Defaulting payments to a bank is a civil offense, trying to take the garantee away to avoid paying them voluntarely it's a fraud, and, at least in some countries, a crime.

I can only comment on the U.S., where it isn't. Perhaps you have data you'd share about other countries that you know of?
 
CT Book 2 states that, "Ships which have skipped are subject to repossession attempts if detected by the authorities." It further defines those attempts as, "rang[ing] from the formal service of papers through legal injunctions to armed boarding parties." Odds of being subject to repossession start high - 12+ - and drop a bit for every 5 parsecs away from the ship's home planet (which is oddly centralized) and go up a bit if you stop in at the same world twice in two months.

So, some thoughts:

  • I'm going to assume the "authorities" are Imperial: the ship is most likely to land at a starport, and local authorities have no jurisdiction within the starport borders.
  • Mention of serving papers and legal injunctions imply a legal process initiated by the bank's legal representatives, ergo there is some arrangement whereby the banks have representatives empowered to take legal action at the many starports - perhaps a bank office, perhaps lawyers on a commission basis, perhaps the bounty hunters, perhaps some combination, I don't know. And, of course, the starports have legal structures for serving papers and issuing injunctions, and probably for enforcing them.
  • In some manner those representatives are getting regular information on ship loans and payment statuses (stati?). The farther from the home office, the more difficulty they have reacting to the player's arrival, perhaps because of information lag (which doesn't make sense, but it is what it is).
  • Response seems to vary according to the game master's whim, so there's no set rule governing response - depends more on how apathetic or energetic the GM decides that particular representative is going to be.
  • For some reason, seeing the ship show up often motivates the local representative to be more likely to act - or perhaps it is that the bureaucracy is slow but, you having been there once, they're more alert or prepared for you the second time you show up.
 
Because robbing people is a felony. Defaulting on a loan isn't. Nobody forced the bank to make the loan.
Defaulting on a loan isn't a felony. But, grand theft starship is. See, the bank holds the title to that ship - the players don't. If they default on the loan, it's a civil action. However, if they actually skip (not jump about on a known route, still plying their trade, in arrears on their payments, but actually "leaving town") they are stealing the bank's property. Now it's theft.

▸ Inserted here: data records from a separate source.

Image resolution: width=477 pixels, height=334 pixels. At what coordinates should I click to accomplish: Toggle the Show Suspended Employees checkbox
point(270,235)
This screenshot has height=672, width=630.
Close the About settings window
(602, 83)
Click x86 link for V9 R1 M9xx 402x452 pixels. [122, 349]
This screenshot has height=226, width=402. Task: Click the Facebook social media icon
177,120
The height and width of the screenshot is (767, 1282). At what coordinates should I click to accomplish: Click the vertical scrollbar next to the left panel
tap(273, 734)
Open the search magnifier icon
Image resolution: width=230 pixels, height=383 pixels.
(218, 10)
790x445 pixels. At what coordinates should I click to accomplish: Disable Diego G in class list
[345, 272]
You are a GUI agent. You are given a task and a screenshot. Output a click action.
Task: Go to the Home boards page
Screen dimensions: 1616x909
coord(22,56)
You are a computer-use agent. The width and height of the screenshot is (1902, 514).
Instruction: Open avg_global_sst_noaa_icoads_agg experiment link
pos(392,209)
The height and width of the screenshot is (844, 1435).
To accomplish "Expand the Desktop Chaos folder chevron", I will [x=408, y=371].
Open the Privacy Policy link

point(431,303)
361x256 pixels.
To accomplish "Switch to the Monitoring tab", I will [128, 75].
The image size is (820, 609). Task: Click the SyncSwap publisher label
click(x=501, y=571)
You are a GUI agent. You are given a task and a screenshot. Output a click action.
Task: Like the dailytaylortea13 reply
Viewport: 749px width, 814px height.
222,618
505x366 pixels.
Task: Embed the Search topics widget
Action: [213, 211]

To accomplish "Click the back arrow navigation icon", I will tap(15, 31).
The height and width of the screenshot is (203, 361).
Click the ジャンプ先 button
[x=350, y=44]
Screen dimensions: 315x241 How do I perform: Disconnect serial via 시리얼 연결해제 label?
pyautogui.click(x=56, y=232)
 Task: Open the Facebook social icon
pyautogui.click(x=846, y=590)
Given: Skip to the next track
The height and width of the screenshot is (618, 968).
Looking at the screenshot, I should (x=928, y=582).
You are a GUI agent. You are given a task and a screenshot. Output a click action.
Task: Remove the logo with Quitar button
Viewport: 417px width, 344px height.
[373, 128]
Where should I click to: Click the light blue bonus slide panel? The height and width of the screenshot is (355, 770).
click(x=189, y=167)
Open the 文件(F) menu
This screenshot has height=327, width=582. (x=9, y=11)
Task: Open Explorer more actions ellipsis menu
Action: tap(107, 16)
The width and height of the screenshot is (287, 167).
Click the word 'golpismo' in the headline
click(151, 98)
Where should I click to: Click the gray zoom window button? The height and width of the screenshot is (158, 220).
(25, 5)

Yes, the banks are the primary folks concerned about getting their money. I doubt the 3I worries too much (except in passing laws and regulating the whole shebang) about it on a daily basis. I can see them caring if someone actually skips - then a warrant goes out for the crew's/captain's arrest.

Another two bits (it's only one item, but it's worth about "two bits"):
I think there would be a pseudo-Imperial office in better starports, that would be essentially a factor for all the major banks. He would be a private entity in terms of being paid out of a fund from the several banks, but he would be a government entity in terms of having some authority to impound ships or issue arrest warrants, etc. I don't base this on RL, but on my opinion of how the 3I interacts with megacorps and such. There seems to be evidence for mixing private/public duties at times. (No, Hans, I don't have any canon to point to.) This position would probably have other bank regulatory duties, as well.